Exotic plantations have been suggested to harbour a reasonably high proportion of the original native forest diversity, reducing the biodiversity loss typically associated with land-use change (Lindenmayer & Luck, 2005; Pardini et al., 2009). In New Zealand, exotic plantation forests (predominantly Pinus radiata forests) comprise 22% of the forested area (FAO, 2007), and have been identified as important substitute habitats for the preservation of specific beetle (Brockerhoff, Berndt, & Jactel, 2005; Pawson, Brockerhoff, Meenken, & Didham, 2008; Pawson, Ecroyd, Seaton, Shaw, & Brockerhoff, 2010), bird (Innes, Calder, & Williams, 1991; Kleinpaste, 1990), and bat species (Daniel, 1981). Plantation forests also harbour more of the native plant species frequently found in kanuka shrubland than many other production land uses, such as grazing pasture or arable croplands (Ecroyd & Brockerhoff, 2005). However, it is unknown whether the conservation value of exotic plantation forests (sensu Barlow et al., 2007; Farwig, Sajita, & Böhning-Gaese, 2008) applies more generally to broader groups of organisms, such as the plants, herbivores and parasitoids from native Nothofagaceae forests, as many exotic plantations in New Zealand used to be covered by this forest type. Furthermore, community composition differences between native and plantation forests could be amplified up the trophic chain, as higher trophic level species depend on the persistence of lower trophic level species (Roslin, Várkonyi, Koponen, Vikberg, & Nieminen, 2014; Steffan-Dewenter, 2003), which could be important for understanding the ecological consequences of forest conversion.
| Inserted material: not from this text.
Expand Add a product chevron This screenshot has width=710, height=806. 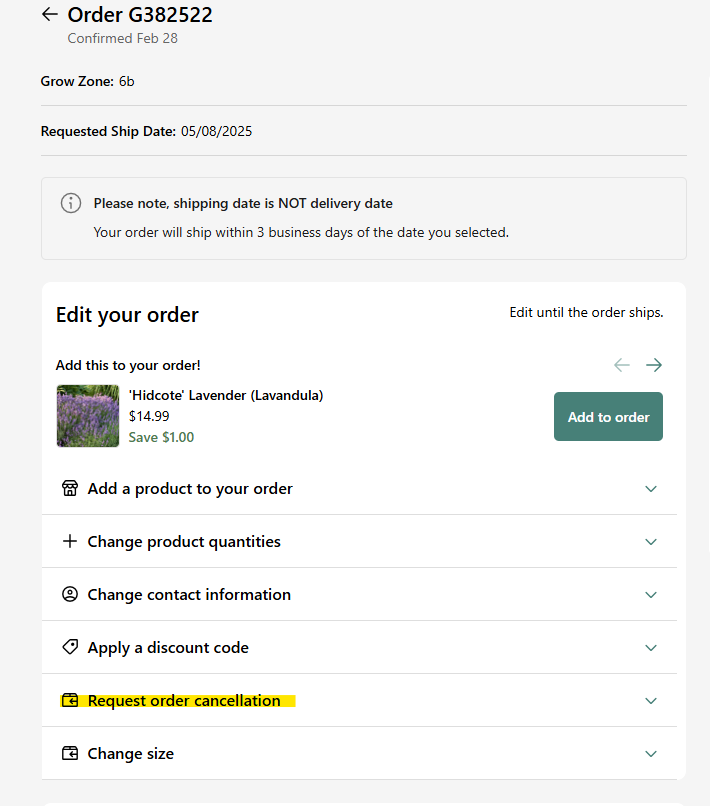(651, 489)
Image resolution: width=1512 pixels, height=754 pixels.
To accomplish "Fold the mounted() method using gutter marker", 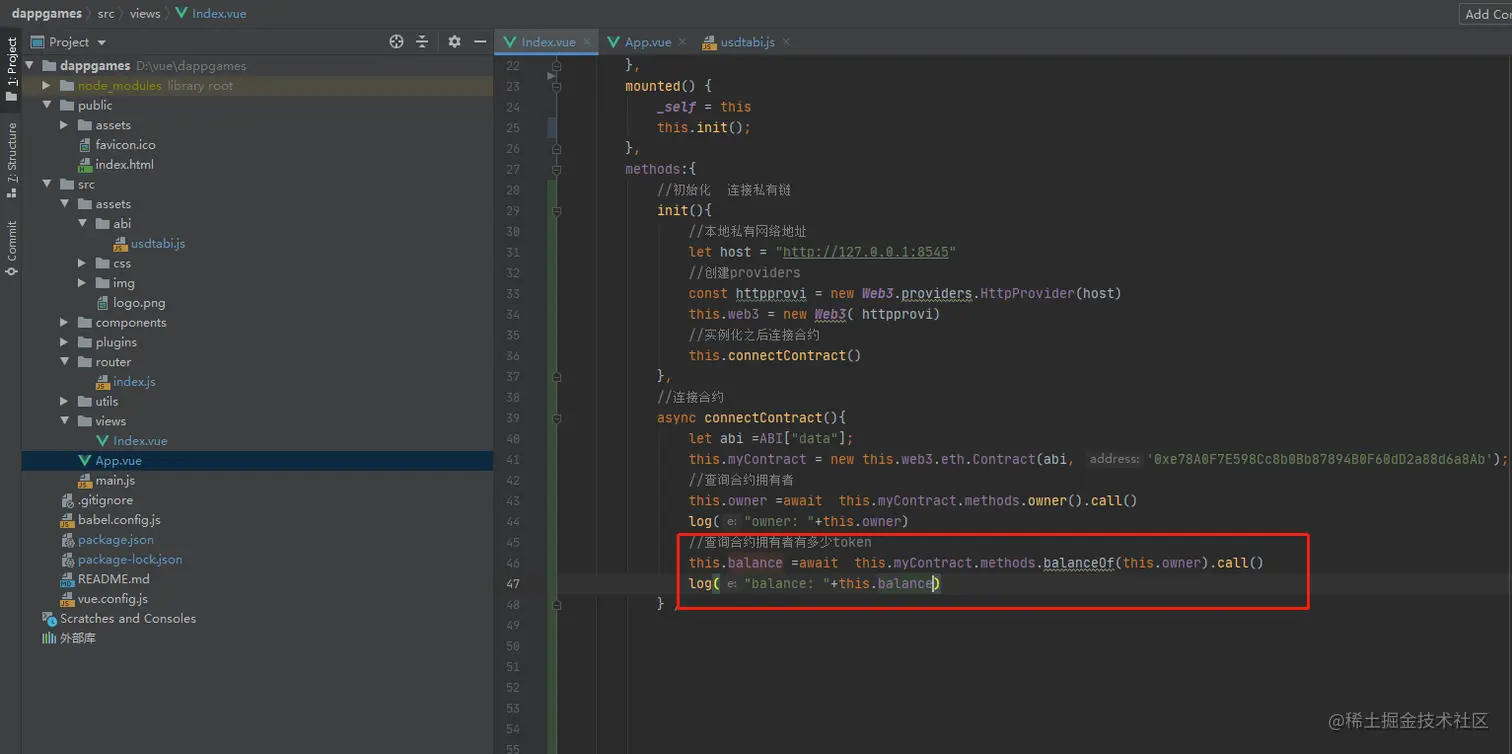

Beyond determining how similar the community composition of plantation forest is to that of native forest, it is important to understand the type of change in community composition across habitats. In particular, two processes can result in differences in community composition: losses or gains in the number of species (i.e. “nestedness” or “richness differences”) and species replacement (i.e. “species turnover”; Baselga, 2010; Baselga & Leprieur, 2015; Harrison, Ross, & Lawton, 1992). If plantations harbour a nested subset of the species that inhabit native forest, this would suggest that plantations could act as surrogates of native habitats. Conversely, if species turnover is the main community composition difference between habitat types, this would suggest that plantation forests are complementary to native forests in terms of providing habitat for species, and cannot act as substitute habitats. In that case, determining which species or sets of species with certain characteristics are more vulnerable to habitat changes will be an important focus of our conservation efforts. In this respect, a species’ degree of specialization or generalism (e.g. the number of prey species a predator can feed upon) can be a key determinant of a species capability of surviving in different habitats. For instance, specialist species have been found to be particularly sensitive to changes in habitat (Clavel, Julliard, & Devictor, 2011), because a species that depends on few resources (hosts) is more vulnerable to extinction (Aizen, Sabatino, & Tylianakis, 2012). Furthermore, increasing dominance of generalist over specialist species could increase biotic homogenization of communities (Olden, Poff, Douglas, Douglas, & Fausch, 2004) in response to land-use change.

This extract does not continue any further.